TASK PROMPT.
Starting at the line that contains "This screenshot has width=496, height=279.", copy every line through the end of the records below exactly as written, leaving out pictures.
*** Block opens ***
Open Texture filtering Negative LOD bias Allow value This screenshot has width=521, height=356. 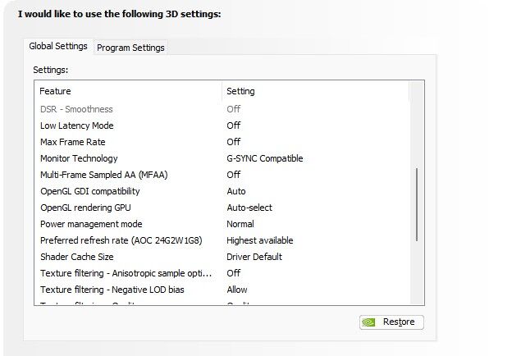click(237, 290)
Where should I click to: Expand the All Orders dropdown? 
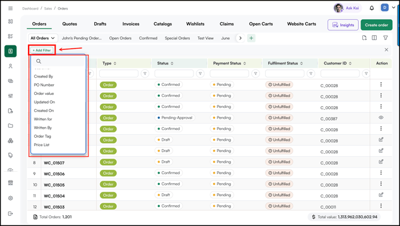pos(43,38)
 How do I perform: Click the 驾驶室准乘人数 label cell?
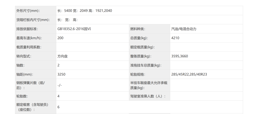pyautogui.click(x=148, y=96)
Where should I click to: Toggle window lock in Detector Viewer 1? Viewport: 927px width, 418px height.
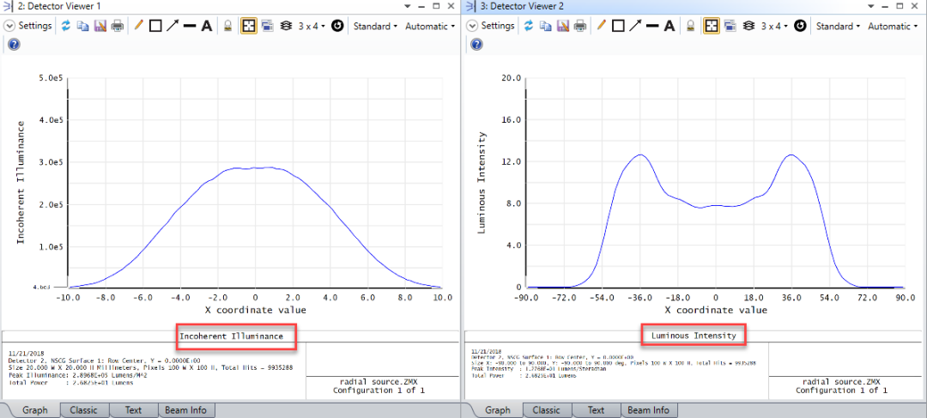pyautogui.click(x=227, y=26)
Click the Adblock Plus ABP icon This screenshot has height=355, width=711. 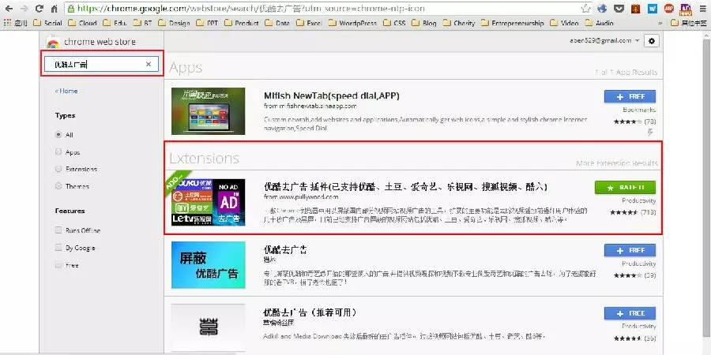pyautogui.click(x=668, y=9)
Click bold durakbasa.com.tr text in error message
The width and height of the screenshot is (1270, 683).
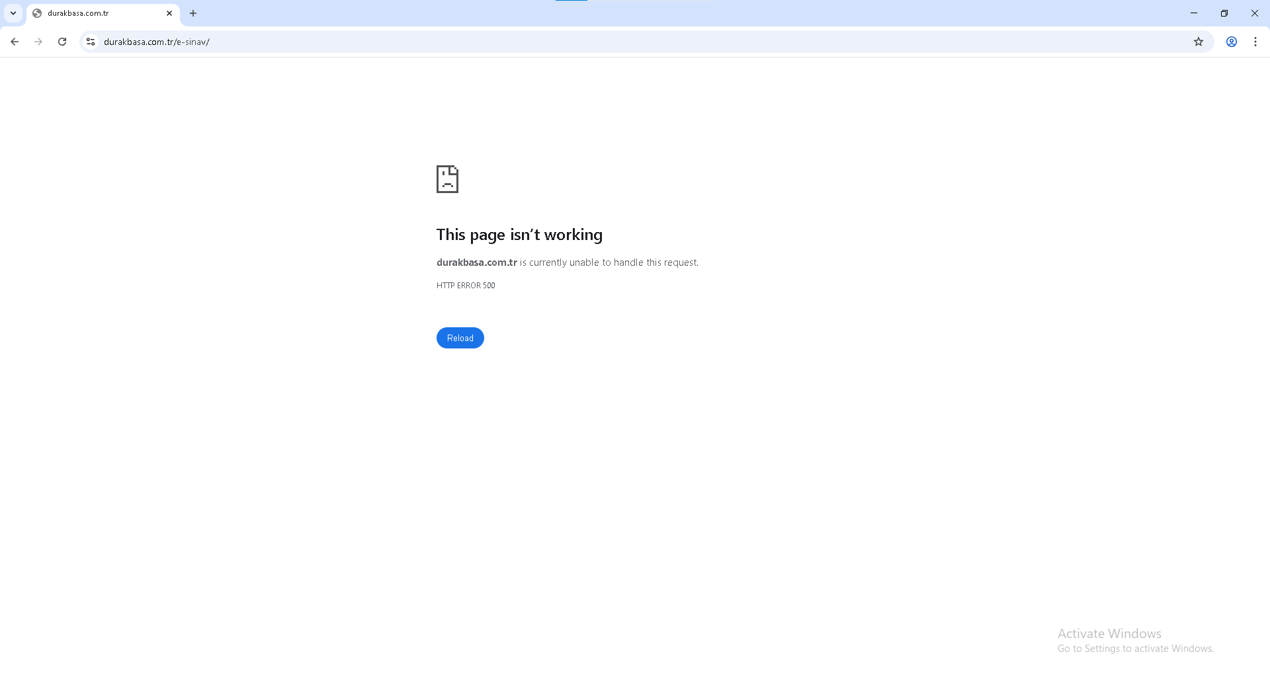(476, 262)
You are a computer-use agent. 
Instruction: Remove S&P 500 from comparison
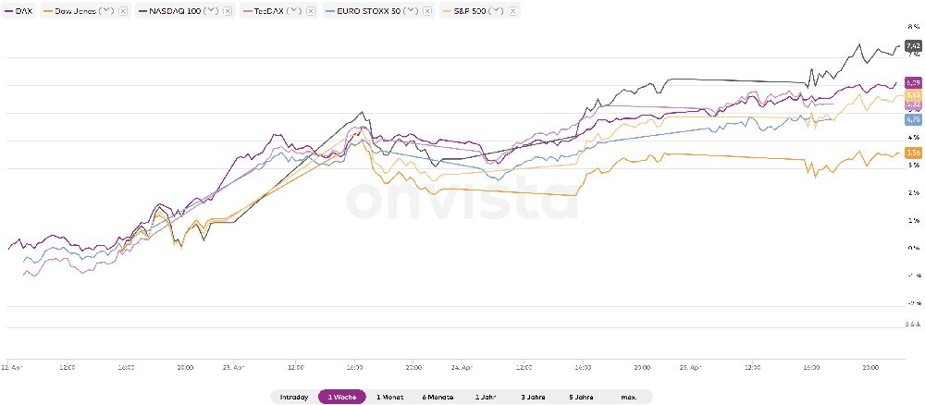pyautogui.click(x=513, y=11)
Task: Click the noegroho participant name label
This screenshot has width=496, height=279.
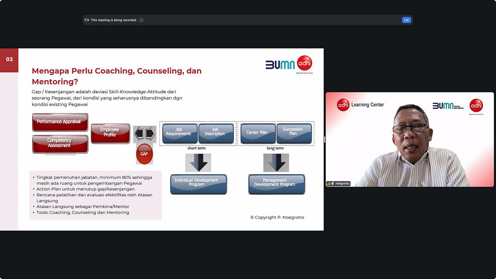Action: click(x=342, y=184)
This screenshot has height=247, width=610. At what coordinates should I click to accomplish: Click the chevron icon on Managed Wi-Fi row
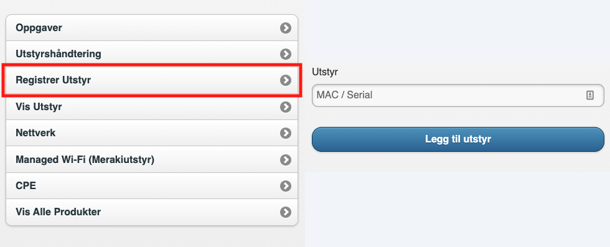(x=286, y=159)
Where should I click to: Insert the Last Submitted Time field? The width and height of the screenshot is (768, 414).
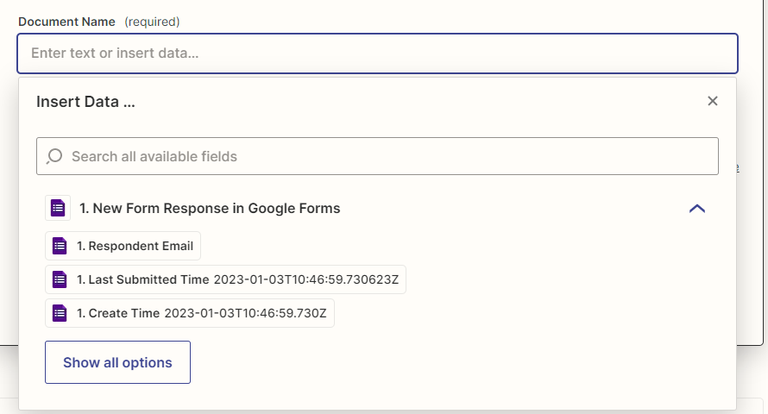[x=225, y=279]
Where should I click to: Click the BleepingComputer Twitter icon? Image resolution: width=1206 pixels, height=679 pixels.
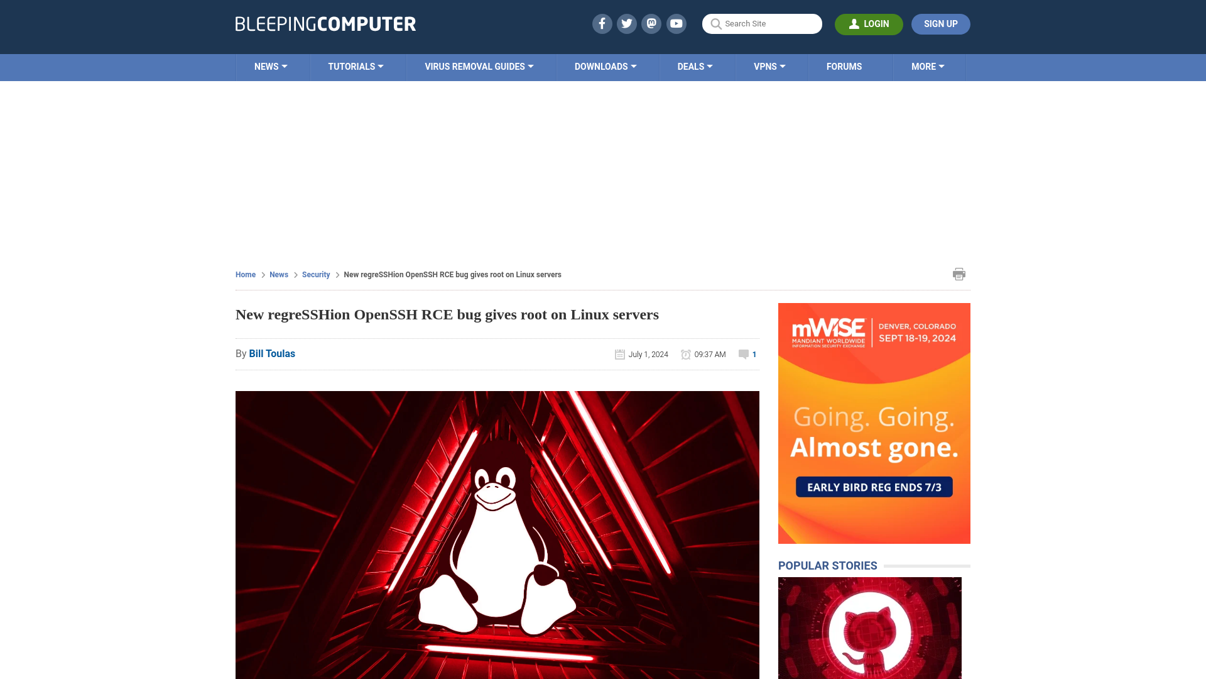(x=627, y=23)
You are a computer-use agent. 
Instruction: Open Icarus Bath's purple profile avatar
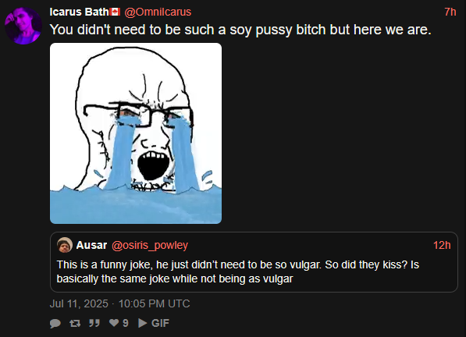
*** Block closes ***
REPLY TO THE TASK.
This screenshot has width=496, height=279.
Action: click(x=342, y=184)
This screenshot has height=247, width=610. At what coordinates should I click to accomplish: Click the chevron icon on Managed Wi-Fi row
(x=286, y=159)
Where should I click to: Insert the Last Submitted Time field? The width and height of the screenshot is (768, 414).
[x=225, y=279]
Where should I click to: Click the BleepingComputer Twitter icon? Image resolution: width=1206 pixels, height=679 pixels.
(x=627, y=23)
You are a computer-use agent. 
Instruction: Open Icarus Bath's purple profile avatar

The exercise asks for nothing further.